TRY IT — Report the tally of lines featuring the word "resolution" in the entries below, without anything else.
::::::
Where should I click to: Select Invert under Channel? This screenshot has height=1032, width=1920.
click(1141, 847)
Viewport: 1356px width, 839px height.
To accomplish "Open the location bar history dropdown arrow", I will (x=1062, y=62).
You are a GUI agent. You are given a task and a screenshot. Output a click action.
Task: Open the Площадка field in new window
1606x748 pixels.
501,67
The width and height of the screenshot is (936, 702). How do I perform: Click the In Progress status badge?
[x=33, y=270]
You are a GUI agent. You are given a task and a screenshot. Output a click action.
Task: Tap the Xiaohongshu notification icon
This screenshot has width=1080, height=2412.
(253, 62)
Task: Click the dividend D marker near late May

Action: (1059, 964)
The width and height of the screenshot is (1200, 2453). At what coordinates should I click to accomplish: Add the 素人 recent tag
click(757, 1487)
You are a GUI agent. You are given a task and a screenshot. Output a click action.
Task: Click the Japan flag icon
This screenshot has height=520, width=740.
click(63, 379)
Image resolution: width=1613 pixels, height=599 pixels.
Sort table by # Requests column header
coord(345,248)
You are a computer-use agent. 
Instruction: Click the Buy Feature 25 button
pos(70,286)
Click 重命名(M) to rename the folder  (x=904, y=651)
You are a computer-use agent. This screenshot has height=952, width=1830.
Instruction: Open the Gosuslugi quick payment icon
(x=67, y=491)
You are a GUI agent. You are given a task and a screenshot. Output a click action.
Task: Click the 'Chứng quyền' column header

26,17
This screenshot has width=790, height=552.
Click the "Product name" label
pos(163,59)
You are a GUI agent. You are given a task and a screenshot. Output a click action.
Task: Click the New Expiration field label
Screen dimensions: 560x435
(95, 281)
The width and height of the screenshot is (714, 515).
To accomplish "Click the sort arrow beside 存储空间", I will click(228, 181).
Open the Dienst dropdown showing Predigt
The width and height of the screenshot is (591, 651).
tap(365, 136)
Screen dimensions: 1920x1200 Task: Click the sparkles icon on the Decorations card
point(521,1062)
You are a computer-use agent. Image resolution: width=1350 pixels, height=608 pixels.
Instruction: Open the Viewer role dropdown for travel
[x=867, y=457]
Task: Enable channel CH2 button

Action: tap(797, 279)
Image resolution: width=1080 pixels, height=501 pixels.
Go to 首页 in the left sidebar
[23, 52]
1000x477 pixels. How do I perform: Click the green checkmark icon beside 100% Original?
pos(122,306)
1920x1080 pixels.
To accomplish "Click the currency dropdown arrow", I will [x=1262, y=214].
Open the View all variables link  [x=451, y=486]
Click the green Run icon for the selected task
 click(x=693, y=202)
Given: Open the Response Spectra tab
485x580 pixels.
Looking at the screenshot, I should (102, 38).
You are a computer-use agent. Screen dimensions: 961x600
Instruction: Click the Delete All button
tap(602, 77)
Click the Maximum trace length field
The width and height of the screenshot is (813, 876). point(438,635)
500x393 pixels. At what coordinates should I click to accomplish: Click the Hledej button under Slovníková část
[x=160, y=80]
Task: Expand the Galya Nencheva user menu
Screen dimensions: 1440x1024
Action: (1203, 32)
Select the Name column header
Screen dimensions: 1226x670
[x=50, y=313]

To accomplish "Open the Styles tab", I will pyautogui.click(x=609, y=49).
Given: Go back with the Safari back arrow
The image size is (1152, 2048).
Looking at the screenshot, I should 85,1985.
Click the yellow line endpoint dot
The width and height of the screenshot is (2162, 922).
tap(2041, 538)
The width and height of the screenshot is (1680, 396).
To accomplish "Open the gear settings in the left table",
::::::
SOLUTION — 3